Comment by anigbrowl
I know what gravitational lensing is, but that's not what I have in mind (or rather, my gut - while I have a strong hunch about this, I do not want to invest the years of hard study to validate it or more likely end up in a dead end).
My hunch is that rather than space being a contiguous void with isolated mass of gravity behaving like tiny monopolar magnets, at the intersection between different mass systems there are 'surfaces' of some sort like the walls of a bubble in a pile of foam, and that if you could encounter this 'surface' you would either be repelled by it (most likely) or make contact and be able to slide around on it, and then once you got to the angles where walls joins, you would be able to zip along the intersections at great speed in ways that defy conventional physics.

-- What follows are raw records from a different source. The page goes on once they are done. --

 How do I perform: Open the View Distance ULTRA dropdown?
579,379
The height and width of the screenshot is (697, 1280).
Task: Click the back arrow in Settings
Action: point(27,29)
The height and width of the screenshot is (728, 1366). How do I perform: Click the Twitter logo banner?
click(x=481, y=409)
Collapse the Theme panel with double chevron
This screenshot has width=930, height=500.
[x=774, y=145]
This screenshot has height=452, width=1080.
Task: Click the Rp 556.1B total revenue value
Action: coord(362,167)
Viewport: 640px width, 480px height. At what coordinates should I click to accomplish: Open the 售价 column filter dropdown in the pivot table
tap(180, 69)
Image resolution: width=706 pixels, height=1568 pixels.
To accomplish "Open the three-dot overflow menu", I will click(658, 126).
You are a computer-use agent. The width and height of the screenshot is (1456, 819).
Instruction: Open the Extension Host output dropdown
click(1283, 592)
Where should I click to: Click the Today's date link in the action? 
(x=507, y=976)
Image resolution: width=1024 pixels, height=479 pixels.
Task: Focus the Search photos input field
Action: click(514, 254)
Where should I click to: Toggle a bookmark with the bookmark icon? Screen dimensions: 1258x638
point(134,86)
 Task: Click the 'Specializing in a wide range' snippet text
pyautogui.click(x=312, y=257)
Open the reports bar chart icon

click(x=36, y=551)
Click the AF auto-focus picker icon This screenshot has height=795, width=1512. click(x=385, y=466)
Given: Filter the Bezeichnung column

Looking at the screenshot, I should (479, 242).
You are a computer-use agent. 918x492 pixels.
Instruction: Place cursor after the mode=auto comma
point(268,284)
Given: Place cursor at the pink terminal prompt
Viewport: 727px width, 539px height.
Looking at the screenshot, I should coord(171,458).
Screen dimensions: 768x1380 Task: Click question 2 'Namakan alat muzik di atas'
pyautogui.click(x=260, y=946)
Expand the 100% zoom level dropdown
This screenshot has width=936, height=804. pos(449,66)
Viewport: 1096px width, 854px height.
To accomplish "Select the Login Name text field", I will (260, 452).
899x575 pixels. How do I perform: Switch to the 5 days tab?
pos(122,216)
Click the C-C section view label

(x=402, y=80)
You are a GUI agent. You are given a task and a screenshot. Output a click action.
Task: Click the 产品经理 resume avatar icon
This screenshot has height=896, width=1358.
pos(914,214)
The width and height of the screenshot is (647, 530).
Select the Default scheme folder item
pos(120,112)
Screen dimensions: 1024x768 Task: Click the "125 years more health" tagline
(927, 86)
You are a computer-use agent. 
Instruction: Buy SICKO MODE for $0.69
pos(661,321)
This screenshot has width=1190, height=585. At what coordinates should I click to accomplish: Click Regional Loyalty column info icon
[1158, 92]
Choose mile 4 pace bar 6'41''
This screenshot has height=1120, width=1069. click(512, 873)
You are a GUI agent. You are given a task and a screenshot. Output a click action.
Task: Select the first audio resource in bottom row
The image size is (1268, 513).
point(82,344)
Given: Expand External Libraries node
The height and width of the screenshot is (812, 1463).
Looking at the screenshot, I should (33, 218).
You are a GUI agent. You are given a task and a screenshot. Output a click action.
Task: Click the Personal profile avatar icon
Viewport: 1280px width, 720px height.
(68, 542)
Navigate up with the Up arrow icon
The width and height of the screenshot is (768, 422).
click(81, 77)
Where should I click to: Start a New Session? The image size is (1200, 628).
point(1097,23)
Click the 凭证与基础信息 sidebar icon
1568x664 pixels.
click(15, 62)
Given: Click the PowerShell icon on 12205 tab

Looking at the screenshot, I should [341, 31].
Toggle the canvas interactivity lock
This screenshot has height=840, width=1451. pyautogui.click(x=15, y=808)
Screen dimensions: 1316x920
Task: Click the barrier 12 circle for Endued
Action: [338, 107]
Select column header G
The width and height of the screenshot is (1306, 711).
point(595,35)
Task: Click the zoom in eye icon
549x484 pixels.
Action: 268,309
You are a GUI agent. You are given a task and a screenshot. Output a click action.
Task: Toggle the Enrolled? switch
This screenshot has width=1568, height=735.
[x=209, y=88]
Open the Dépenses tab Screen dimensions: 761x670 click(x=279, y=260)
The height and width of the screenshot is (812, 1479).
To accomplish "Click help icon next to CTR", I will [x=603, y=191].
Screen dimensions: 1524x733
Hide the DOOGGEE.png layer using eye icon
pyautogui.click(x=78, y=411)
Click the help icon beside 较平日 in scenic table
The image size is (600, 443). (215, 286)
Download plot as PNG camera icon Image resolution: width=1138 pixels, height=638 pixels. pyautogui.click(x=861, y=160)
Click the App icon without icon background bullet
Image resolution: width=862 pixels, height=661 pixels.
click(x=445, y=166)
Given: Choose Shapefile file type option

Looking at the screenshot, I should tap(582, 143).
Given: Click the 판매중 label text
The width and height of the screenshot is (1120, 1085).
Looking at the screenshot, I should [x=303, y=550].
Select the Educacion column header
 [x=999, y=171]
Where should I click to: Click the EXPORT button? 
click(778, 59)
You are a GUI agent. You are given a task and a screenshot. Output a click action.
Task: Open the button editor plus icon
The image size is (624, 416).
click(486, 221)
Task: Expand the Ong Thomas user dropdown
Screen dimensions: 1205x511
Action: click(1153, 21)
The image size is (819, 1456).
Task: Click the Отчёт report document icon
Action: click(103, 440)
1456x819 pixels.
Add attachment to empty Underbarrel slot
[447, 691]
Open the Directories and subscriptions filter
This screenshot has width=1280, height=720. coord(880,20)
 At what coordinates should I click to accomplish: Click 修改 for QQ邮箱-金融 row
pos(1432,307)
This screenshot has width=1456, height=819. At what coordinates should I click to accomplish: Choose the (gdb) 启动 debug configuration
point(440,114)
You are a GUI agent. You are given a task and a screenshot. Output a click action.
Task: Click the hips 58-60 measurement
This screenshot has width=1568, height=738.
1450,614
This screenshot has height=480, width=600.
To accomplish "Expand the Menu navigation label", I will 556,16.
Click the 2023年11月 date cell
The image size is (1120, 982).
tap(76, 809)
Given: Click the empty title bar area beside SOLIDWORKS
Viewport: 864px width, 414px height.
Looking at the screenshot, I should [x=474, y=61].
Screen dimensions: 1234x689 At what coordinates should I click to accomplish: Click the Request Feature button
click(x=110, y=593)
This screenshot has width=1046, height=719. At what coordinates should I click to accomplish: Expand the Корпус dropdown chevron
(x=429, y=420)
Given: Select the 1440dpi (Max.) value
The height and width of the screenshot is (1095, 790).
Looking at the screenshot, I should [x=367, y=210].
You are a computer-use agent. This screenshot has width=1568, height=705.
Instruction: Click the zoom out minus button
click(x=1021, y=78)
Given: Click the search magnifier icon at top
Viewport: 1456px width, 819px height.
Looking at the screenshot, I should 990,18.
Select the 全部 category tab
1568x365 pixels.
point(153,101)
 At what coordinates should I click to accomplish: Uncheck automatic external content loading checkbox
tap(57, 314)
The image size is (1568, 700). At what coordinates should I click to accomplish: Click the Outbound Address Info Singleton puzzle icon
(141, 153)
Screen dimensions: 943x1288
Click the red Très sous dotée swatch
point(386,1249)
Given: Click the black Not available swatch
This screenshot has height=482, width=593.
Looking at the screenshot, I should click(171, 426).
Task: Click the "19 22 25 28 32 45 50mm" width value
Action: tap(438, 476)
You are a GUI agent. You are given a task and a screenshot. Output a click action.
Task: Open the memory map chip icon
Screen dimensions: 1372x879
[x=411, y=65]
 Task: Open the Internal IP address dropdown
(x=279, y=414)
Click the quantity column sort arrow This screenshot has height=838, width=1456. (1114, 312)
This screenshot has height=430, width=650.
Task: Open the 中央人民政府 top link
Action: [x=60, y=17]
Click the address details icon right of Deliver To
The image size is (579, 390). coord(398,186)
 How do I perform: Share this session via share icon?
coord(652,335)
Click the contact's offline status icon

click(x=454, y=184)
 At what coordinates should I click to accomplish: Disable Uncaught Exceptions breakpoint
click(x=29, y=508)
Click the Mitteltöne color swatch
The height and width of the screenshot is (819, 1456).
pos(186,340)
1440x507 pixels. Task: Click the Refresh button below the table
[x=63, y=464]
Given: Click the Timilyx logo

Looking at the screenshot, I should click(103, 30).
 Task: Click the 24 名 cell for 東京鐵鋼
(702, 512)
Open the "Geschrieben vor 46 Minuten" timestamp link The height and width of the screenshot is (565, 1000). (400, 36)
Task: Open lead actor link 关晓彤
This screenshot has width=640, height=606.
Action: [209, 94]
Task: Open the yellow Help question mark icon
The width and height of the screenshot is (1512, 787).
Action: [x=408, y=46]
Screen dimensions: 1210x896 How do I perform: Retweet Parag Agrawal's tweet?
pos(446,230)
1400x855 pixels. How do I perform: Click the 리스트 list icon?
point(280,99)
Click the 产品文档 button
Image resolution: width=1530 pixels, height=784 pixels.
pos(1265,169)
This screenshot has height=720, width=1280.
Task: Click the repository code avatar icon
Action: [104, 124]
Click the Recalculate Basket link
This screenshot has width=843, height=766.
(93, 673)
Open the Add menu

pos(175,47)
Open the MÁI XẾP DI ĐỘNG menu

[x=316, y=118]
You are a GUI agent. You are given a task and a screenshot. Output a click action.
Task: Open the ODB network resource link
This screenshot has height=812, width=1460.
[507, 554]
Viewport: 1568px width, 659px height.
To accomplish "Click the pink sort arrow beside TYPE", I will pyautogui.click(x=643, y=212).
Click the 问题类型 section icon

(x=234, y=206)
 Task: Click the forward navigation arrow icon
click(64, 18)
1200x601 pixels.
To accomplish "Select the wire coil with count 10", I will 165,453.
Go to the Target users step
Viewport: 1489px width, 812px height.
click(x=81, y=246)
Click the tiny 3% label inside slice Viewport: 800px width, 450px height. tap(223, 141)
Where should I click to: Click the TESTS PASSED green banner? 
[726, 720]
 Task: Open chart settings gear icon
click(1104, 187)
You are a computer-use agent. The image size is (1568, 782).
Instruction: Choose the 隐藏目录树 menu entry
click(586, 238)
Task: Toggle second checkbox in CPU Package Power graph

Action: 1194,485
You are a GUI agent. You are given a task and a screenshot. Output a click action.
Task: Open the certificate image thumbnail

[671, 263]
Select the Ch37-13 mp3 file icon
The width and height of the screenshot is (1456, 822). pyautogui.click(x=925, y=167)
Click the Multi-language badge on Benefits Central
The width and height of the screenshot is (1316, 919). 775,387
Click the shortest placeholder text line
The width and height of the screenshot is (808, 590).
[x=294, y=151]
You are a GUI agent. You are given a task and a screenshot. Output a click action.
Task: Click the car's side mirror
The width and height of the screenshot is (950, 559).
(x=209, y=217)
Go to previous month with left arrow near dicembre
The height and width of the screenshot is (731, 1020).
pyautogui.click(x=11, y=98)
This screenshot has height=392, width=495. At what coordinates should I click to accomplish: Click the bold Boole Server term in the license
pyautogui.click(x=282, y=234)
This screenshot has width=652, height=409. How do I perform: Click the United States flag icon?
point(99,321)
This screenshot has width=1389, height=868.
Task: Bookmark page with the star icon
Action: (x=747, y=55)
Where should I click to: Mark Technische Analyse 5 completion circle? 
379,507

I can't really explain it in greater depth, it's an intuition that's half lifelong fascination with looking at soap films and what foam does, and half 'it came to me in a dream.'
Your comment reminds me of a picture I saw a few days ago of a telescope shot, caption "there are no stars in this picture, only galaxies" and there were so. Many. Bright spots.
I don't know where or when it was taken, or what part of the sky that happens in. Maybe it's just a really long lens, so it's seeing "through" the galaxy we normally see "stars" from?
Anyhow, how do you think you could prove this or how someone could prove it? Is it like, two observers on opposite sides of the planet observing the same thing, say during an eclipse or something? Maybe radioastronomy?